START Exercise data
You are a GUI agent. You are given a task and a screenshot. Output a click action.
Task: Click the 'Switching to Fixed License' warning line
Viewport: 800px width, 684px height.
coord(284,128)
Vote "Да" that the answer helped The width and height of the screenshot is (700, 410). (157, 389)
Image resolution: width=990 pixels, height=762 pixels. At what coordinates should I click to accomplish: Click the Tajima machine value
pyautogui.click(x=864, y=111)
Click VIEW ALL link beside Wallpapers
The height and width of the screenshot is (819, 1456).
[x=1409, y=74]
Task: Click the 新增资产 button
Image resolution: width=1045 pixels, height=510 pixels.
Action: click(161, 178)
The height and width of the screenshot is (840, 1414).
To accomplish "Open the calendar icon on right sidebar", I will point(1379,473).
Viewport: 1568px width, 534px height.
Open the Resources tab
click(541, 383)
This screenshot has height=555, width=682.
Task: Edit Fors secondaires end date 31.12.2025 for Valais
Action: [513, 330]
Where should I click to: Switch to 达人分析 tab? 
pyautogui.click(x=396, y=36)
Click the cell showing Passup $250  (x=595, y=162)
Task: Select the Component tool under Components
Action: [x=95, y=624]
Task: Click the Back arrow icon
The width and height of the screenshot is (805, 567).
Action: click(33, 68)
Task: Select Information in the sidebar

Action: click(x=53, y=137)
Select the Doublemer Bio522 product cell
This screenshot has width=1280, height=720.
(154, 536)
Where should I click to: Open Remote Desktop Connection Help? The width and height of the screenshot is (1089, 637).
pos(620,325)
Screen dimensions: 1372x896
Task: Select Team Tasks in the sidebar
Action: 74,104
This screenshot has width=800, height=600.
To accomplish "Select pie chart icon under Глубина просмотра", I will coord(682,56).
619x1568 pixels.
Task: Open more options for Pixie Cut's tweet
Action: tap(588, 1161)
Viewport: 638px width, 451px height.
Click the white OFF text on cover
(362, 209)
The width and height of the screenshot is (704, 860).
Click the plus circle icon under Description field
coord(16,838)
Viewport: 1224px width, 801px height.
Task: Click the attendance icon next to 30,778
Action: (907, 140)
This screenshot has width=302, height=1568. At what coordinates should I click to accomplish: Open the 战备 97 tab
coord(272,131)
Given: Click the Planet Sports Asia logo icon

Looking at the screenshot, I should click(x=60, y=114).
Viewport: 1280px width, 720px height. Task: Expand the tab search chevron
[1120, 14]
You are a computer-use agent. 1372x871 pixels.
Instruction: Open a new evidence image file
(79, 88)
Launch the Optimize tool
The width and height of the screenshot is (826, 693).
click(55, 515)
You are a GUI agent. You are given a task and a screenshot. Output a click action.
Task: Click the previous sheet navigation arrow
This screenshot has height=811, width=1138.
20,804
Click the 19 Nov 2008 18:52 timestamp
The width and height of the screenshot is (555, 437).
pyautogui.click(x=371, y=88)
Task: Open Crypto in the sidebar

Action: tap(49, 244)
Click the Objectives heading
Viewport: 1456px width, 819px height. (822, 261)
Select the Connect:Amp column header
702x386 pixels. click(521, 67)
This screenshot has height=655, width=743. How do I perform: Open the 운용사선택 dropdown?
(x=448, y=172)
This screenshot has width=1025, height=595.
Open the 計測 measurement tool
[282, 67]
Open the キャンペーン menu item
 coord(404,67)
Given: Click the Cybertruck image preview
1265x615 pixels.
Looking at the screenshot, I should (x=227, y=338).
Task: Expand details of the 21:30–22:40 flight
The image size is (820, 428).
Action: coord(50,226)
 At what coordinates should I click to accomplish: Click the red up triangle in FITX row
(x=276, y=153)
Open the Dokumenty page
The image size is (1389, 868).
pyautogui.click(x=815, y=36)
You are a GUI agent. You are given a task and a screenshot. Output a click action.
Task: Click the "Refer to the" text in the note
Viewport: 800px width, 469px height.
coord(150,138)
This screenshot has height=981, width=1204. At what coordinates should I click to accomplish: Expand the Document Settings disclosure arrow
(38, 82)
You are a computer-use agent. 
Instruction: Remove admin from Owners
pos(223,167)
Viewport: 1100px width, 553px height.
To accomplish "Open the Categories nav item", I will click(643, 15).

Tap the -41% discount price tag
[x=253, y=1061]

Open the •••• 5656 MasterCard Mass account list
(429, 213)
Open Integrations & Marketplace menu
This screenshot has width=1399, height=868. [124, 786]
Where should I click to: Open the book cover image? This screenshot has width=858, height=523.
END Exercise data
▶ _Work order_
Please copy only the lines between the first line of the entries and the line with "Task: Click the 新增资产 button", keeping those two end lines as well, exactly as written.

▶ _Solution to the exercise_
You are a GUI agent. You are given a task and a screenshot. Output a click action.
Task: Click the 'Switching to Fixed License' warning line
Viewport: 800px width, 684px height.
coord(284,128)
Vote "Да" that the answer helped The width and height of the screenshot is (700, 410). (157, 389)
Image resolution: width=990 pixels, height=762 pixels. At what coordinates should I click to accomplish: Click the Tajima machine value
pyautogui.click(x=864, y=111)
Click VIEW ALL link beside Wallpapers
The height and width of the screenshot is (819, 1456).
[x=1409, y=74]
Task: Click the 新增资产 button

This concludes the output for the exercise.